Los atributos vitales de los líderes, según Kissinger, son el coraje y el carácter. El coraje, para escoger entre opciones difíciles y complejas, y la fuerza de carácter para sostener en el tiempo el curso de acción, cuyos beneficios y peligros pueden ser apenas vislumbrados en el momento de la decisión.

De los muchos interesantes temas analizados por Kissinger en su libro, quisiera destacar la preocupación que el autor comparte con otros pensadores como Giovanni Sartori, Moisés Naim y Larry Diamond, entre otros, sobre los efectos que el internet, la explosión de los medios alternativos en las redes sociales y los algoritmos tienen sobre la calidad de los líderes políticos. A esto habría que agregar la grave reducción de los estudios humanísticos, en particular de historia y filosofía, que, por cierto, fueron la base de la formación de los seis líderes estudiados por Kissinger.

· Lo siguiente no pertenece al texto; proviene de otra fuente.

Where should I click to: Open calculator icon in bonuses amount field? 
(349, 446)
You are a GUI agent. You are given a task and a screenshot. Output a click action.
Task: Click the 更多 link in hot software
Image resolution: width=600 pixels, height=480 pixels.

En efecto, como nos dice Sartori, el homo sapiens se está transformando en “homo videns”, que lee muy poco y mal, ve muchas imágenes, pero maneja muy escasos conceptos. “Ganar una elección”, nos dice Lee Kuan Yew, “se ha convertido, en gran medida, en un concurso de imagen y publicidad”. Vivimos en la “civilización del espectáculo”, analizada por Mario Vargas Llosa, donde el entretenimiento ahoga la cultura. Es una sociedad con muchos “influencers” y “seguidores”, pero cada vez menos líderes de calidad y ciudadanos bien informados.

En esta sociedad visual, según Kissinger, hay cuatro características que hacen más difícil para los líderes desarrollar sus capacidades: inmediatismo, intensidad, polarización y conformismo. Igual que a Moisés Naim le preocupa el auge del populismo, la polarización y la posverdad.

Los arquitectos del internet pensaron que su invención era un ingenioso medio para conectar el mundo, pero se ha vuelto también una nueva forma de dividir la humanidad en tribus en guerra. En el debate sobre la mayor o menor importancia de los líderes en la historia, han existido básicamente dos posiciones extremas, la historicista, que acentúa las estructuras y las fuerzas impersonales de la historia, y la individualista que enfatiza la acción de los Grandes Hombres. Entre estos dos extremos, creo que la historia es la compleja resultante de la interrelación de los líderes con sus “orteguianas circunstancias”, incluyendo, entre otras cosas, instituciones, ideas y valores.